Eagan attempted to find the plug-hole. He rose with his hands dripping bilge muck. The man at the oars dug the blades deep into the bay, bent his back, and dug again as if his life were at stake.
Stirling climbed into the bow of the boat, stared through the fog, and heard a ship's bell striking. He motioned for the oarsman to row in that direction, and the light craft steadied upon the dark mass.
Reaching upward, the Ice Pilot warded off the boat and grasped a dangling line that ran over a ship's rail at the waist.

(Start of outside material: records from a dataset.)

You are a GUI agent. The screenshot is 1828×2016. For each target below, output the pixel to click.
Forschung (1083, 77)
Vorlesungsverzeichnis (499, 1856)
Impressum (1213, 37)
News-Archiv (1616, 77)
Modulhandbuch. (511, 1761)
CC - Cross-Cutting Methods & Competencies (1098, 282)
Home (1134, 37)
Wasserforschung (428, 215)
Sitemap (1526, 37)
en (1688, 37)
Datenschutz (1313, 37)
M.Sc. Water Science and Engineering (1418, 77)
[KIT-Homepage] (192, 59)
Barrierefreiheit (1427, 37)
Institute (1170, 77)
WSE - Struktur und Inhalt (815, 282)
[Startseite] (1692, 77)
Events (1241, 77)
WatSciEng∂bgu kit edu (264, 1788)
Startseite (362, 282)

He nudged Eagan and went hand-over-hand upward until one palm hooked the rail, then he turned his head and looked at the boat.

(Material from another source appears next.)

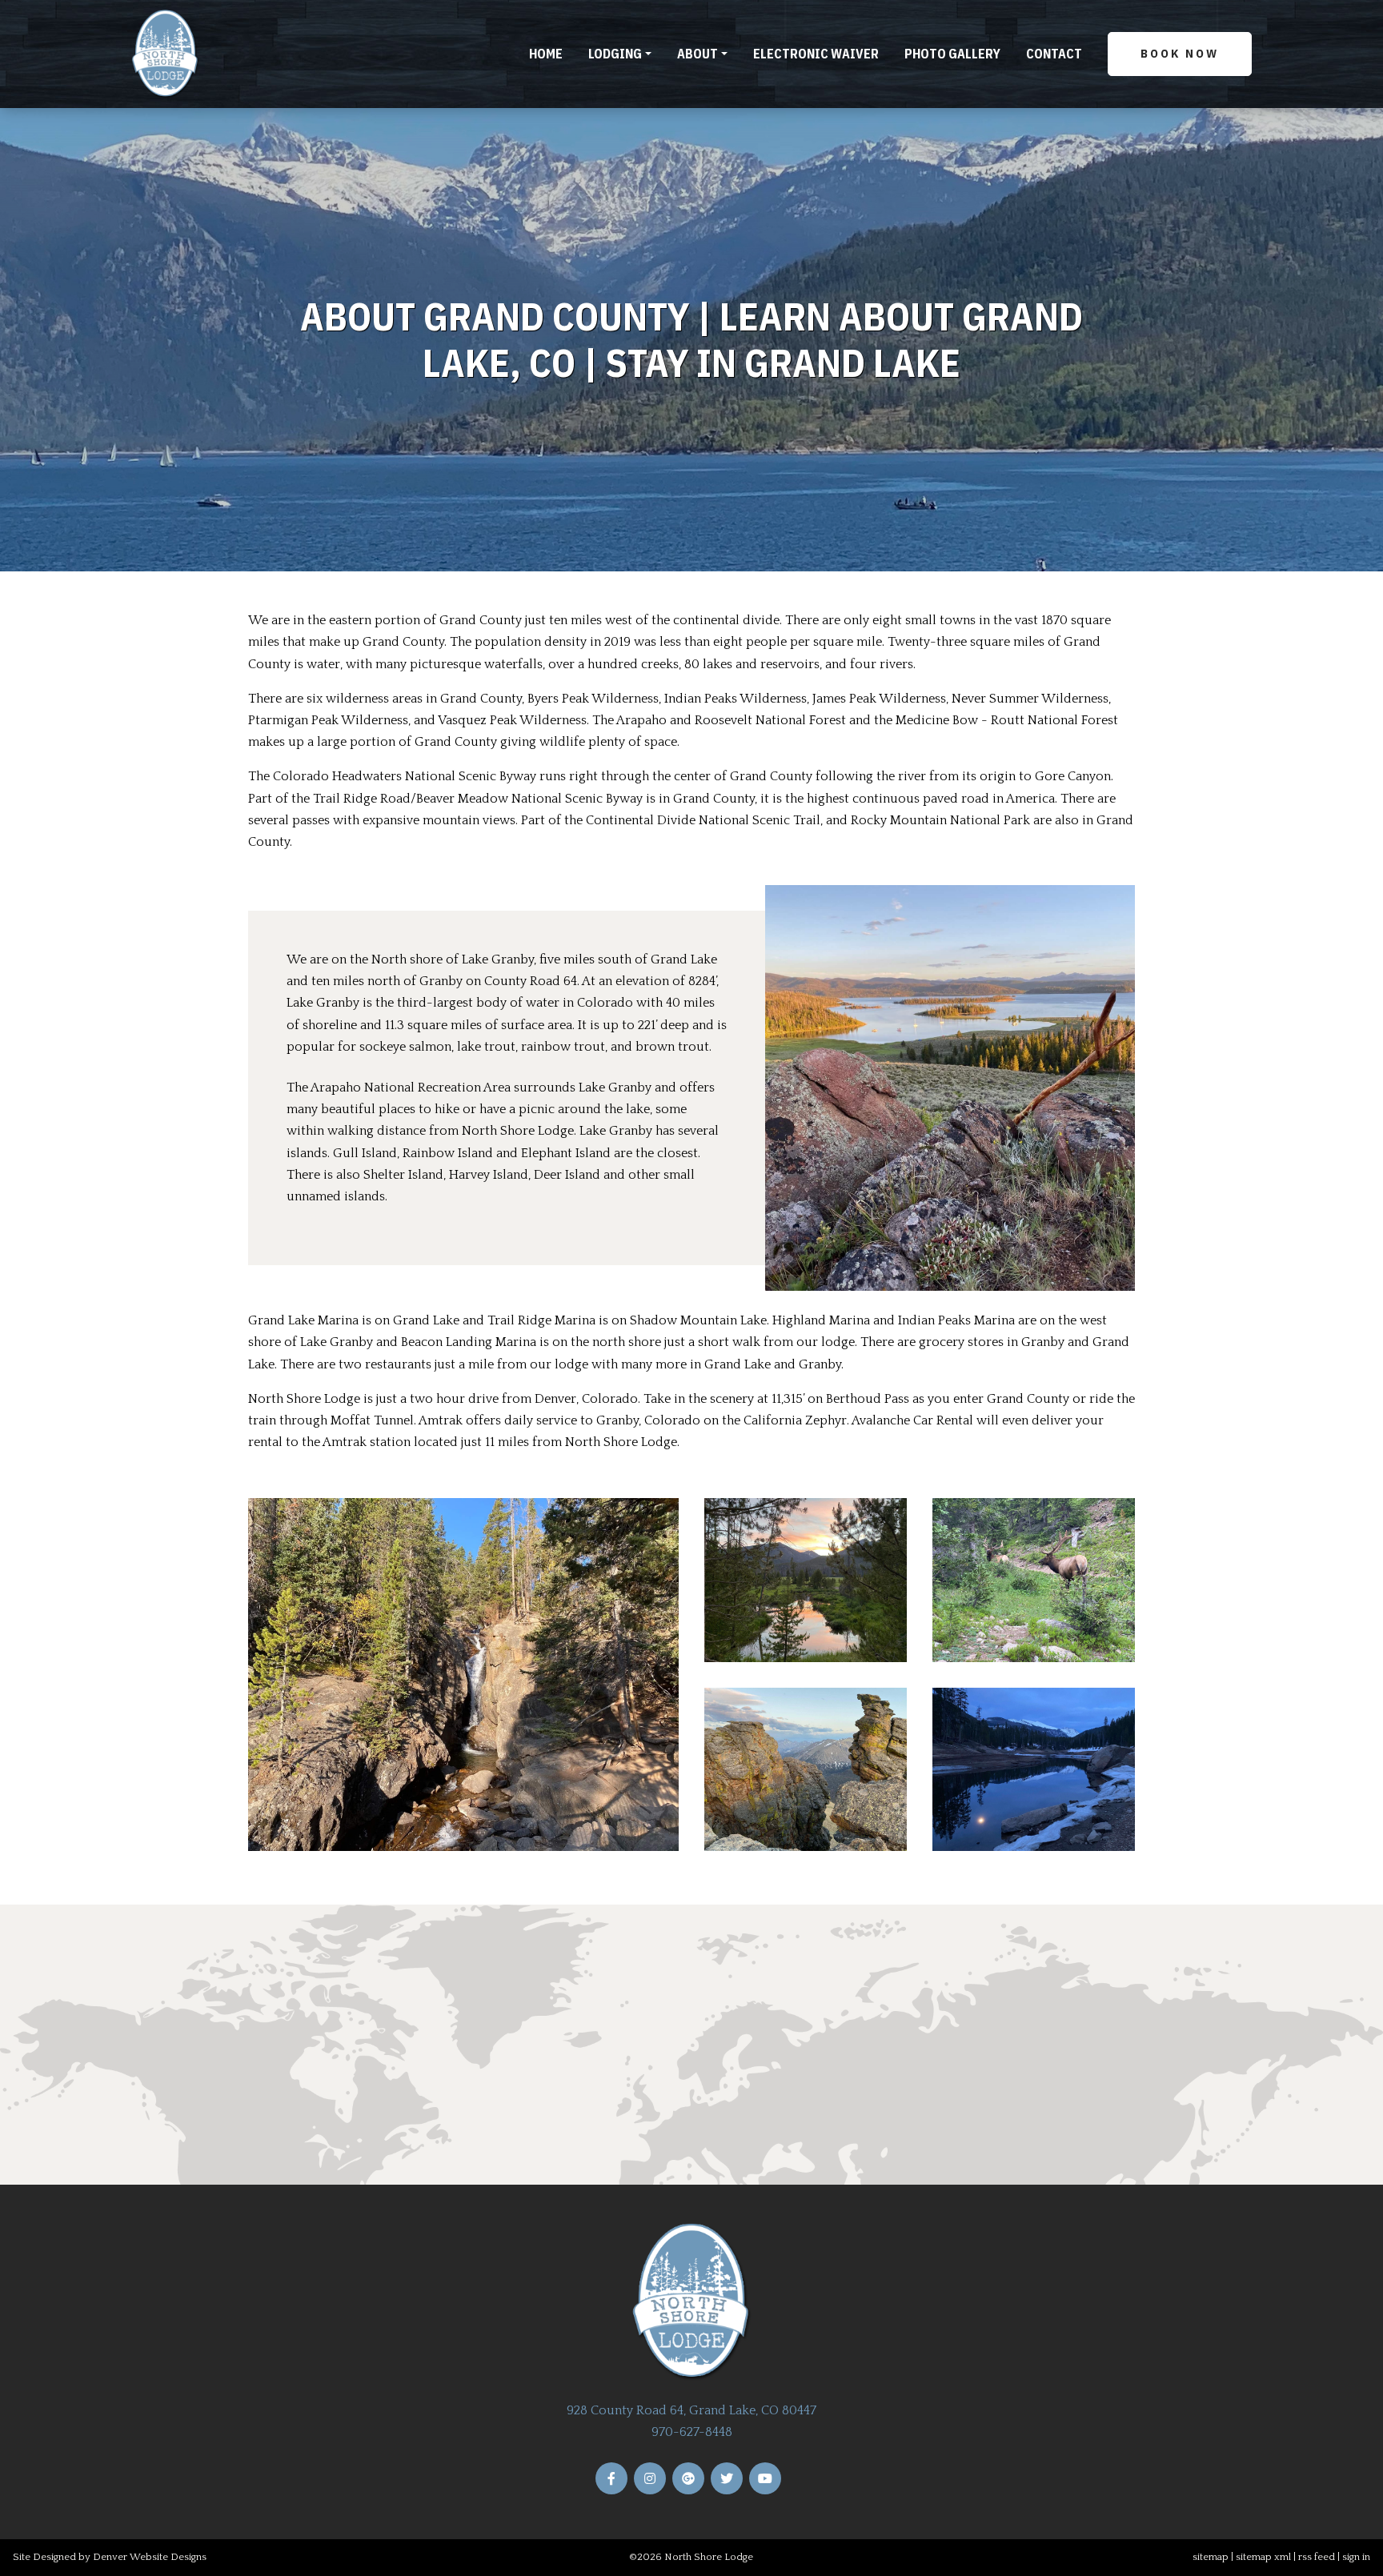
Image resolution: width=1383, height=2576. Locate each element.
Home (546, 54)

The piano-player, the waiter, and the woman—all three very much alive—were standing on the thwarts. Eagan and the other seamen had found lines up which they were climbing.
Stirling saw the woman draw a bent knife from her breast, toss it overboard, and wring the water from her skirts.
He heard her mocking song as the Whitehall boat merged in the fog, and finally was gone back toward Meigg's Wharf and the Blubber Room:
"It's 'rah for th' grog—
Th' jolly, jolly grog!
It's 'rah for th' grog an' tobacco!
For you've spent all your tin with th' ladies, drinkin' gin,
An' across th' brimy ocean you must wan—der——"
[CHAPTER II—ON A MAN'S SEA]
Breathing the invigorating night air, Horace Stirling climbed over the ship's rail, squared his shoulders, and started toward the poop steps. The consciousness that he had been shanghaied came to him; the sensation was a novel one.
He reached the weather steps. There he paused and swung, facing the after part of the ship. A group of seamen were gathered in the waist. They were receiving the shanghaied sailors who had been brought out in the Whitehall boat.